Papa November
Papa November is a Birmingham based electronic project started by Stuart Tonge in 1997. It is usually an instrumental project however vocals are occasionally provided by Katy Acquaye.
My introduction to Papa November’s music was the album From the Start Line, my collection then grew with other great releases such as Monkey See Monkey Does/Navara and the nineteeneightyseven EP.
Since the 2006 EP nineteeneightyseven a highly noticeable concept within became a reflection and response to Birmingham. This gives the project a regional feel something now becoming a rarity in music. With the city’s reputation as the birthplace of metal, the EP was made of guitar samples from across the genre creating a darker and more expansive Papa November.
Up until this point Papa November was released on a variety of independent labels, however Papa along with several other artists took their independence further and formed their own self financed, self promoted label First Fold Records. First Fold, a definite product of its environment has its own brand of generic packaging and three first fold artists collaborate on the project: Nations Shall Rise. This interview took place after Papa’s first First Fold album release: The Book of Azmaveth.
In your latest record alongside the main story there seems to be a lot of reference to vinyl, with hisses, cracks, and jumps throughout. Is this in reference to the First Fold Records concept of From the Ashes of Industry We Rise? By this I mean that despite the rise of online retailers and MP3s we are experiencing and you are mourning a possible demise of good record shops and vinyl? A dying approach to how we buy and experience music?
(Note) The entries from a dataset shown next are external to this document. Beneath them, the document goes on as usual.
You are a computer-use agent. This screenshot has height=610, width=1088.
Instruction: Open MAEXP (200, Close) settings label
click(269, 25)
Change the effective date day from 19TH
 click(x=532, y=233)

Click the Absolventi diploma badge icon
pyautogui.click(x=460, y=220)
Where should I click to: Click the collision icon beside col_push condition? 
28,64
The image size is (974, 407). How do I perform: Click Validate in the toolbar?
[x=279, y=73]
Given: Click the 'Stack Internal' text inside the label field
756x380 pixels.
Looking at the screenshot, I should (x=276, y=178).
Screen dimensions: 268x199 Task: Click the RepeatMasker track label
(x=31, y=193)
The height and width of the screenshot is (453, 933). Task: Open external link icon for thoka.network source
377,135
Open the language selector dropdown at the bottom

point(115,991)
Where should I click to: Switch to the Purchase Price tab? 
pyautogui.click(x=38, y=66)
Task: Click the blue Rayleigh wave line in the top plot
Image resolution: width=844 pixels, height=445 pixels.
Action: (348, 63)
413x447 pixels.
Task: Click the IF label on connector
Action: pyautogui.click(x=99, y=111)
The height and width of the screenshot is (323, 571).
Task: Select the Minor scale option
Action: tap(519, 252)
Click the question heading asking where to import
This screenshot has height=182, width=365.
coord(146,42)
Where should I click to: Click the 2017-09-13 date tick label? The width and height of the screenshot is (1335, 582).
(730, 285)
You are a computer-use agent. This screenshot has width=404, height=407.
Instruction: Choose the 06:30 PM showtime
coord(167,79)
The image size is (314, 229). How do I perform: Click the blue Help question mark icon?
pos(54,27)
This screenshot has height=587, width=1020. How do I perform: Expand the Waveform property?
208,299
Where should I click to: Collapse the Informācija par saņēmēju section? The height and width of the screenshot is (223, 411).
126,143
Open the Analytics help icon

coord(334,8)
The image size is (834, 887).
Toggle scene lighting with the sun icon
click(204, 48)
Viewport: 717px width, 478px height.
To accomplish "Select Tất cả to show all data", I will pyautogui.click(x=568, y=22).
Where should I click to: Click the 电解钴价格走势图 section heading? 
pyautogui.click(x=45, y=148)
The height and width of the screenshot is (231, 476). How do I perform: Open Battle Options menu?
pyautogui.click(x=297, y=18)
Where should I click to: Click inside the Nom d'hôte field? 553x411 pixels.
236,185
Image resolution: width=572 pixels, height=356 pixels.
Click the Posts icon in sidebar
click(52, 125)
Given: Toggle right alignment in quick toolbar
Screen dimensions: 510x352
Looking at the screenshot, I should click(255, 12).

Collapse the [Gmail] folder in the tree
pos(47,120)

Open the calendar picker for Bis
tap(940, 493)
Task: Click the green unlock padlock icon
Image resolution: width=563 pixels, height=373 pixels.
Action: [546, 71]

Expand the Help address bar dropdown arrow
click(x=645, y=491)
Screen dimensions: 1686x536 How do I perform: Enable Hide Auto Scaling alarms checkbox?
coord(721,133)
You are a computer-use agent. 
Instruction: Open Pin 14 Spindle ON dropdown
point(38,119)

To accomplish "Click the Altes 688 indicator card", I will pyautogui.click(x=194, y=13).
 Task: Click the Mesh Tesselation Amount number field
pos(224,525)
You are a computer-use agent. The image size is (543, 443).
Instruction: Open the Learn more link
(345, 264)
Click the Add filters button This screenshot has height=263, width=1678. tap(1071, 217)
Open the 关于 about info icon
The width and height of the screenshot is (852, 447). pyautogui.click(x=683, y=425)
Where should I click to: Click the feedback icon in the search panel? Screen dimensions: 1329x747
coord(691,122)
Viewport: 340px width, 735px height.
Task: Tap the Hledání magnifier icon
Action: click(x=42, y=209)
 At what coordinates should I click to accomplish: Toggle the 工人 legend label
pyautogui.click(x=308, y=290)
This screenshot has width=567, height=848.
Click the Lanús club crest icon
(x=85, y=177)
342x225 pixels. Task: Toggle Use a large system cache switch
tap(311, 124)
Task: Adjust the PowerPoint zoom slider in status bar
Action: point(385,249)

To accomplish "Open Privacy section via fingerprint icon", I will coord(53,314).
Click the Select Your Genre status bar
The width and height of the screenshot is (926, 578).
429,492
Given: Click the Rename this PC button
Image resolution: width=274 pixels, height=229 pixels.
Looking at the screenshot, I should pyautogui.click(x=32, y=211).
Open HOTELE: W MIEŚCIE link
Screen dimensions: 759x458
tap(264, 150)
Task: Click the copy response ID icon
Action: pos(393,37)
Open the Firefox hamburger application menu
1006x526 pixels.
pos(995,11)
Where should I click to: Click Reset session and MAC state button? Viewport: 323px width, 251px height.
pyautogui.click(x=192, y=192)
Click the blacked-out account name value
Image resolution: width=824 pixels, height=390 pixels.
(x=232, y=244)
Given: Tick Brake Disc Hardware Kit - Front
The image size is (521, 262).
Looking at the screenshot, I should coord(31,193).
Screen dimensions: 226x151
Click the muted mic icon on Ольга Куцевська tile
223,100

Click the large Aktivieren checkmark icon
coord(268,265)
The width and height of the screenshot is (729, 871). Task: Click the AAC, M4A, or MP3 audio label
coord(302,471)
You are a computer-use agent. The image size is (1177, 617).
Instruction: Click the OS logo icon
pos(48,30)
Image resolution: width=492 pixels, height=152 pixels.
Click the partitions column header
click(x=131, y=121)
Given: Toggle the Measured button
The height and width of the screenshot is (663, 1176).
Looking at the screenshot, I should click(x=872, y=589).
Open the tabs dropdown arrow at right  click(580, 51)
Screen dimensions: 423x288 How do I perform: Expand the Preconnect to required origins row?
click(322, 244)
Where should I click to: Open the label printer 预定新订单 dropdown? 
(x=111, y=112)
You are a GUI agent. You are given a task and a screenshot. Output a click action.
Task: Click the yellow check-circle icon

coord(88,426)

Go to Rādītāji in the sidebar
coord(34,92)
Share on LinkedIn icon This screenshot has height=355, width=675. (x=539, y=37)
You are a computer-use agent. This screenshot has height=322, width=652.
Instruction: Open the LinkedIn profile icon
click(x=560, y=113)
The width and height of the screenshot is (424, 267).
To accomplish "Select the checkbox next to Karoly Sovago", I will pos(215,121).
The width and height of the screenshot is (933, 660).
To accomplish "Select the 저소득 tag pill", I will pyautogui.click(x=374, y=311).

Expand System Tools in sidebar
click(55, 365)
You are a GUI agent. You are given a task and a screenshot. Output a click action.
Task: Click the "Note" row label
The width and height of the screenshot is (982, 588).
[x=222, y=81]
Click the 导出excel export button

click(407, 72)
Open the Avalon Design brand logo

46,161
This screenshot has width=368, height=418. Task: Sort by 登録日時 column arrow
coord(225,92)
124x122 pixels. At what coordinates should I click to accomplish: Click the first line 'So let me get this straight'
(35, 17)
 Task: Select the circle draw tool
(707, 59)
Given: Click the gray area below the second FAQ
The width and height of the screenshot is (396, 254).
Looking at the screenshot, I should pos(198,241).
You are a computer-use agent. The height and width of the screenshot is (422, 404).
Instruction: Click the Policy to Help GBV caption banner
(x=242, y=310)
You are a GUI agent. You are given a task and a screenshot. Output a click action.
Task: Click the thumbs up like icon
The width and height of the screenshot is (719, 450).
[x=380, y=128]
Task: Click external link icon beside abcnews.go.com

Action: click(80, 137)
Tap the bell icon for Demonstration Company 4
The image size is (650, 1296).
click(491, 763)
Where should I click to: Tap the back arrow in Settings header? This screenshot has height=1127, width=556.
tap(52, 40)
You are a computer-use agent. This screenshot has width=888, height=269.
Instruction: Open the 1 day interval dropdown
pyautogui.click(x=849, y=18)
The crackle, pops, and static blasts that pepper the album are in part an exercise in nostalgia. Those of us that have a specific relationship to vinyl are, most likely, just as much in love with the sound of the stylus negotiating the well-worn grooves as we are with the music initially pressed on the plastic. Over time those crackles, hisses and jumps become part of the production and part of the sound.
Ideally Book One: Azmaveth would have been a vinyl release and would not necessarily contain any sonic reference to vinyl, because over time the music would continue to write itself.
The release exists on CD so I wrote it’s history, pops and blasts included. There are also references to radio distortion, digital clipping, and clicks, so sounds that should not be present and are objectionable to the ears of an engineer of producer become the rhythmic backbone to the album.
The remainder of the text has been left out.